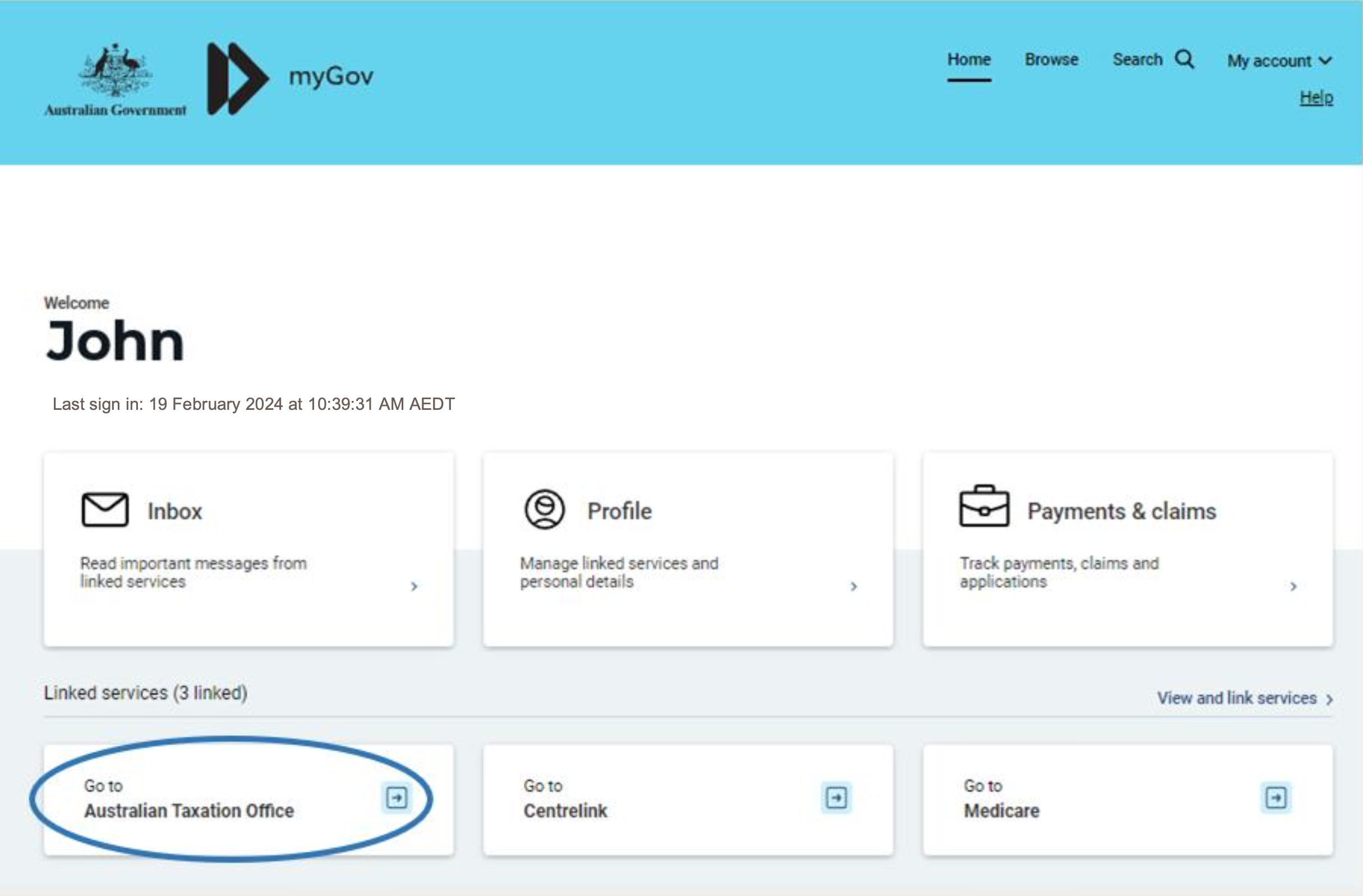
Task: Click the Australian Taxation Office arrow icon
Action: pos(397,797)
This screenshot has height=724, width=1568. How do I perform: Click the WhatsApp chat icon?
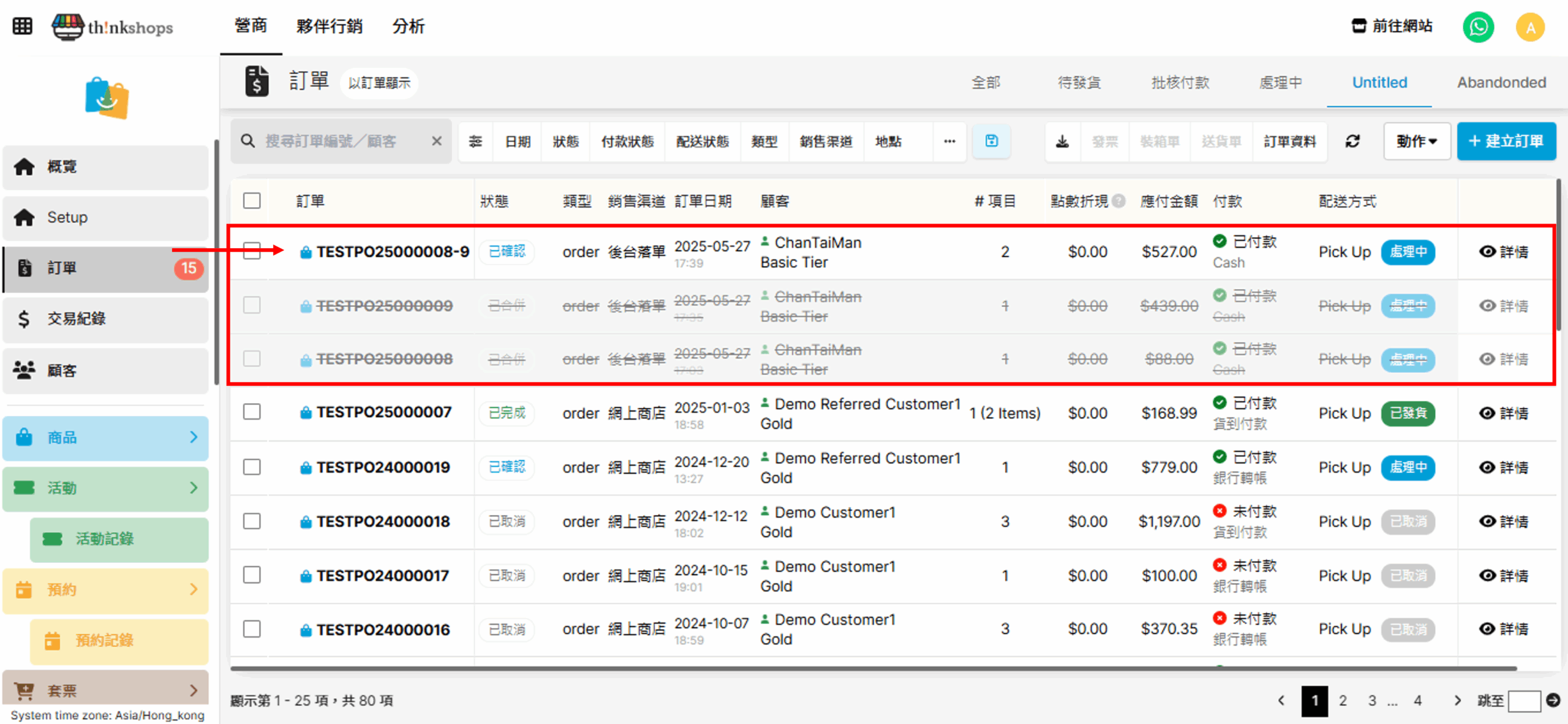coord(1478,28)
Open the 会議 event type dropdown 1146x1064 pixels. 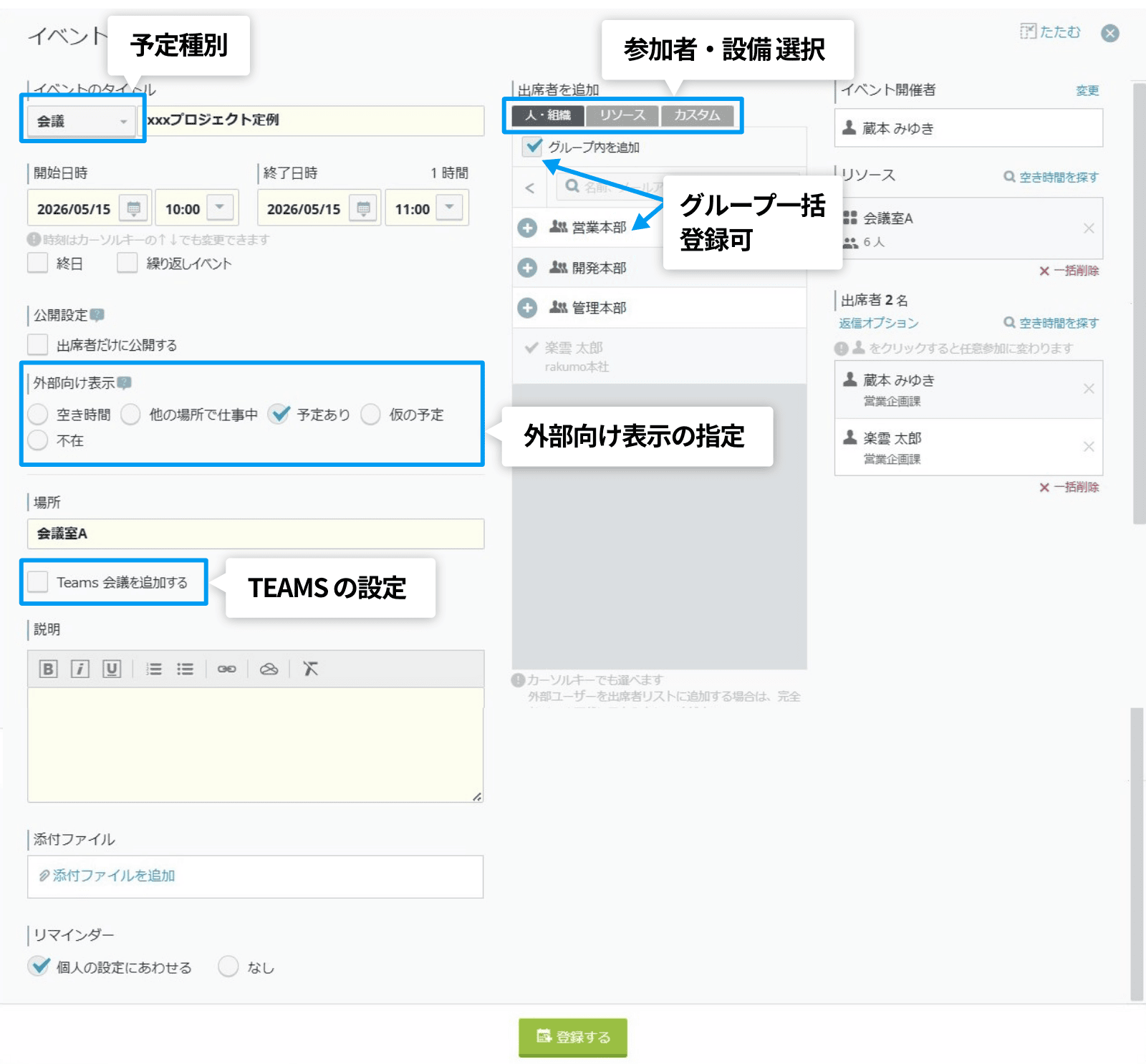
========================================================================
Leave the pictures out and reproduce exactly the lines from the line with "This screenshot has" to the end of the material above.

This screenshot has height=724, width=1568. How do I perform: Click the WhatsApp chat icon?
coord(1478,28)
Open the 会議 event type dropdown 1146x1064 pixels. 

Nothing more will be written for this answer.